CN: I have had a fairly tormented relationship with my body over the years. When I wrote the book, I inhabited parts of my body and mind I had sought to absent myself from or deny for years, with full awareness and sobriety. Perhaps this process conjured something vivid in the writing.

Writing in the first person about experiences I had to shape into a story, felt a little like method acting, although the role I was playing was that of my past self. I did not want to write a drug-a-logue, but to show the banality of addiction – the very human mess of it – and the ways in which it violates both the corporeal body and the planetary body, or environment, at large.

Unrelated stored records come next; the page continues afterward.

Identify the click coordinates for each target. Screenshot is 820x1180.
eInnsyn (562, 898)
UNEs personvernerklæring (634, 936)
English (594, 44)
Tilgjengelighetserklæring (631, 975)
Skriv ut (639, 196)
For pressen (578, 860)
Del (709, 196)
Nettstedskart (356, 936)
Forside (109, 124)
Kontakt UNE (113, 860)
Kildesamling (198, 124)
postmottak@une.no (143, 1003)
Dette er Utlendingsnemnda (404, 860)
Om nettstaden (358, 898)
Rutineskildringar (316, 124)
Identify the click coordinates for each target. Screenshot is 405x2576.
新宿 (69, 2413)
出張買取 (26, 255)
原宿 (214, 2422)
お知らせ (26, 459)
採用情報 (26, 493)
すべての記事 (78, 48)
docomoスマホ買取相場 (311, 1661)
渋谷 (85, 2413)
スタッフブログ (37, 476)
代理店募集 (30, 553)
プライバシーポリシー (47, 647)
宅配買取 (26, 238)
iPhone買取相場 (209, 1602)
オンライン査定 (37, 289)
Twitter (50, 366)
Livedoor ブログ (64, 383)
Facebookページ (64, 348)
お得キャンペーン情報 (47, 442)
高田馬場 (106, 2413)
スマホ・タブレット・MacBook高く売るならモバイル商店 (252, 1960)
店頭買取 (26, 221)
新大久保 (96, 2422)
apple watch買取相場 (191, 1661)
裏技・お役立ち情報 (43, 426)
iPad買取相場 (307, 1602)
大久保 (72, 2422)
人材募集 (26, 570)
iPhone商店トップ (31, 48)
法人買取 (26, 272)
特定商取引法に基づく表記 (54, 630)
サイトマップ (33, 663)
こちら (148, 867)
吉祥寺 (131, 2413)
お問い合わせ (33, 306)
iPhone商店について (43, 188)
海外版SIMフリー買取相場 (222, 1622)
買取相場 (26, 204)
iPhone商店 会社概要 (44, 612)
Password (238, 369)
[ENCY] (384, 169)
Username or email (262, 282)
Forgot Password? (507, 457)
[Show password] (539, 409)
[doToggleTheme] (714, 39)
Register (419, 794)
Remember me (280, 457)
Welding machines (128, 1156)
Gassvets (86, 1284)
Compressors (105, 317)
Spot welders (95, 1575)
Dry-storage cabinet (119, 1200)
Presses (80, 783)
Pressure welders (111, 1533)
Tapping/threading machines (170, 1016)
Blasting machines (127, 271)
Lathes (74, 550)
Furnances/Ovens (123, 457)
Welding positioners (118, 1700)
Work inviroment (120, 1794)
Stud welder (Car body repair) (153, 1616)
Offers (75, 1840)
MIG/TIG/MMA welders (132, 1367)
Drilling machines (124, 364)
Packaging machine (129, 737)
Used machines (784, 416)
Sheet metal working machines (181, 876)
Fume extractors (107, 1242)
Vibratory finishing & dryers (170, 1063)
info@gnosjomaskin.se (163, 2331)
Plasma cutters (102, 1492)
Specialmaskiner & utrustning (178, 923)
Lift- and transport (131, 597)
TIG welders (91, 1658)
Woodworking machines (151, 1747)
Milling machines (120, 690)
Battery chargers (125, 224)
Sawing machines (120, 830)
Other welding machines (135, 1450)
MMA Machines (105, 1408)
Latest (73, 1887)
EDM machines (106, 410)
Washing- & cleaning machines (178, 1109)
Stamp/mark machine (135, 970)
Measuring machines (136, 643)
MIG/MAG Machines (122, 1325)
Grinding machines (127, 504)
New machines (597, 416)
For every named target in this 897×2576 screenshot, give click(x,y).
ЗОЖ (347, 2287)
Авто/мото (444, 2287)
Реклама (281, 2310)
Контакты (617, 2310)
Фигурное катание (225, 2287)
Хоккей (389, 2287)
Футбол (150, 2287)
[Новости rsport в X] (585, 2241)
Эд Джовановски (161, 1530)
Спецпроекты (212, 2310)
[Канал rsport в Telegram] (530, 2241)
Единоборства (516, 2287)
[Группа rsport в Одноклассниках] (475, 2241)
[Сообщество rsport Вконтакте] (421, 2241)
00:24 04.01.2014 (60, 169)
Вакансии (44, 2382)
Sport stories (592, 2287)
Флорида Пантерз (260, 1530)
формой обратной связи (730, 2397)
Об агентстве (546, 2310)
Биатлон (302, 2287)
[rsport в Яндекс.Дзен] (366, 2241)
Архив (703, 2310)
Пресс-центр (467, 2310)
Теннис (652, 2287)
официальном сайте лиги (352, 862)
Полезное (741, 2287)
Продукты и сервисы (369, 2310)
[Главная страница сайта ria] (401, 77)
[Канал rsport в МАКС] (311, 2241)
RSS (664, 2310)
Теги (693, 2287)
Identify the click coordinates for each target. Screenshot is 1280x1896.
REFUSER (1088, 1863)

It is a visceral text. I would like the reader to feel as well as understand it – intellectually, theoretically. I want to share the experience of addiction with others. I have written critically on Simone Weil’s notion of attention, and this is how the book was written: with attention (including to the body and its sensations), allowing grace to enter and the unconscious to have full expression.


WA: Practicing Dying has been out for a while now, to well-deserved critical acclaim. How has the experience of having the book out – in the “social world”, so to say – been? How has it felt to have others engage with such an intimate and urgent work? And can you tell us about any ongoing or new projects? 

CN: I have been surprised and moved by the number of messages I’ve received from people who describe having been touched by the work. In this way, P.D.’s “intimacy” and “urgency” (thank you) have achieved more than I could have hoped for.

There was a bit of a lull after the launch of P.D., when I felt a little existentially lost, without a clear idea for the next project. I was becoming intolerable to live with. The morning after this was brought to my attention, I woke up with a new concept and a complete set of characters. The answers had been with me all along.

I’m now drafting a new book – this time fiction – a polyphonic novel set in one of the wealthiest boroughs in the country and addressing the housing crisis. It is drawn from lived experience and my work with homelessness and explores how systems fail people and vice versa: the misunderstandings, misconceptions, and missed opportunities. I’m hoping Down and Out in Kensington and Chelsea is going to be challenging, provocative, and fun.